(READING PASSAGE)
One of the surprising things about our brains is that they are ‘plastic’. Not literally, of course. But they are mouldable.
What does that mean exactly? Well in neuroscience terms, it means that we can change the connections between our nerve cells (neurons). We can create new connections, strengthen existing connections and prune out old connections.
In wellbeing terms it means we can change the way we think. We can learn to be more positive, optimistic or confident. We can stop being anxious, fed up and fearful. And we can do this by paying attention to the way we think.
When we are born our minds are pretty much a blank canvass. Then life experiences and events shape the way we think. We may be influenced by parents, teachers, siblings and friends. It may be that we see the way they respond to situations and adopt their responses. It may be that we learn that by behaving in a certain way, we get attention.
If these experiences are nurturing and positive we stand a reasonable chance of being in a good headspace by the time we go out into the world.
But if we have had a hard time of things, we may struggle to find peace of mind. We may decide that life is not fair, or we are not worthy or there’s no point in trying something new because we won’t be any good at it. We have created a habit of looking on the gloomy side. This negative attitude becomes our reality.
But all is not lost. We can absolutely change our experience of life, simply by changing the way we think about things. I say ‘simply’. It’s a simple concept, but we need to apply some effort to learn how to do it.

(STUDY QUESTIONS)
- A) Duplicate the passage on brain plasticity word for word, starting at "What does that" and ending at "to the way we think.".
- B) In the passage on brain plasticity, what three changes can we make to the connections between our nerve cells?
- C) Continue the passage on brain plasticity, picking up after its last sentence.
You can ignore the items that come after this.

(ENTRIES SUPPLIED)
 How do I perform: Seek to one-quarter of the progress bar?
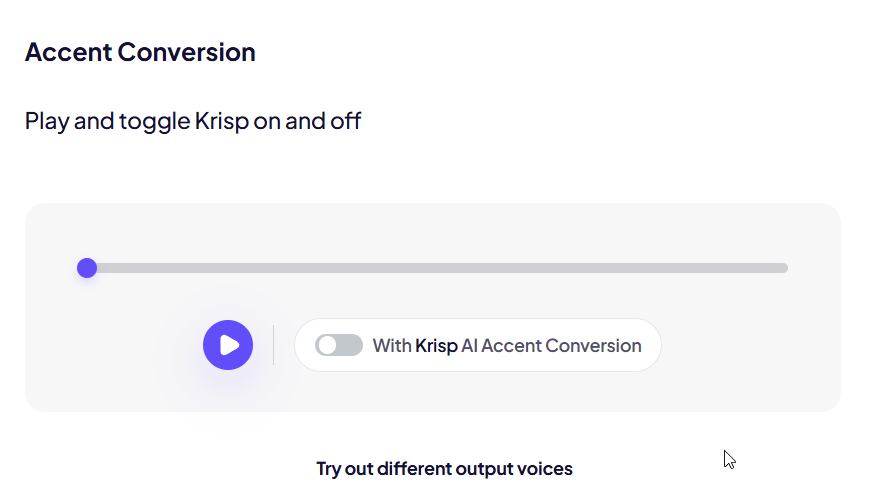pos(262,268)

==

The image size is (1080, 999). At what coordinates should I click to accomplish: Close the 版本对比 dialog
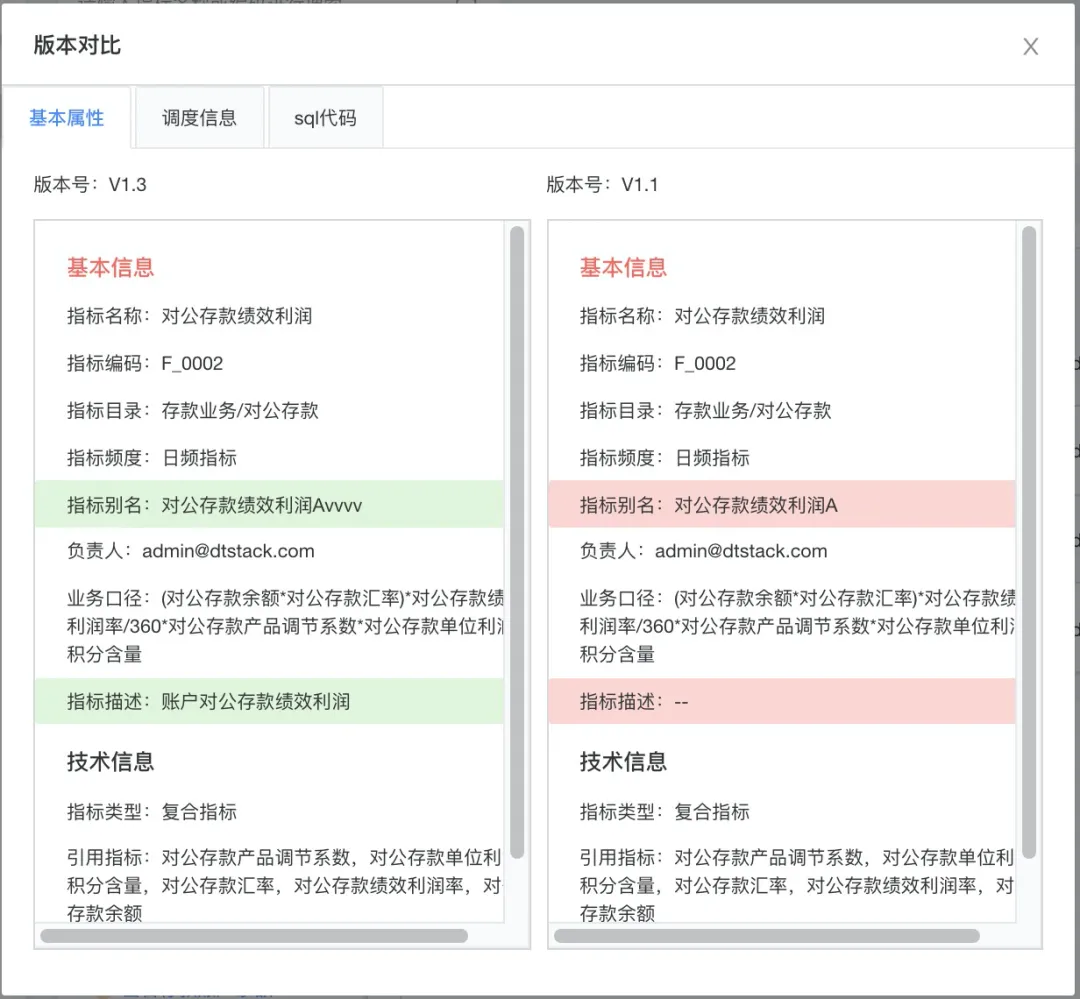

(RESPONSES PER TASK)
- A)
What does that mean exactly? Well in neuroscience terms, it means that we can change the connections between our nerve cells (neurons). We can create new connections, strengthen existing connections and prune out old connections.
In wellbeing terms it means we can change the way we think. We can learn to be more positive, optimistic or confident. We can stop being anxious, fed up and fearful. And we can do this by paying attention to the way we think.

- B) We can create new connections, strengthen existing connections and prune out old connections.

- C)
The good news is though, like any new skill that we learn, the more we do something the easier it becomes. If we repeat the new behaviour often enough it becomes automatic, a subconscious habit. And that means we don’t have to apply so much conscious effort, we simply enjoy a new way of experiencing life.
So, how do we do this? Well a good start is simply to focus on what’s positive in your life.
There’s a great exercise that I do most days and it helps to keep my spirits up. Every day I find at least five good or nice things that I’ve done or have happened to me. It doesn’t have to be something major or earth-shattering. It could be something as simple as remembering to use my loyalty card at the supermarket.
When you do this kind of mental exercise regularly you soon notice a difference in your mood. And it’s fun.
So, are you up for taking your mind to the positivity gym? If you are, you’ll strengthen the connections in the area of your brain that’s geared for positivity and be able to change the way you think about things.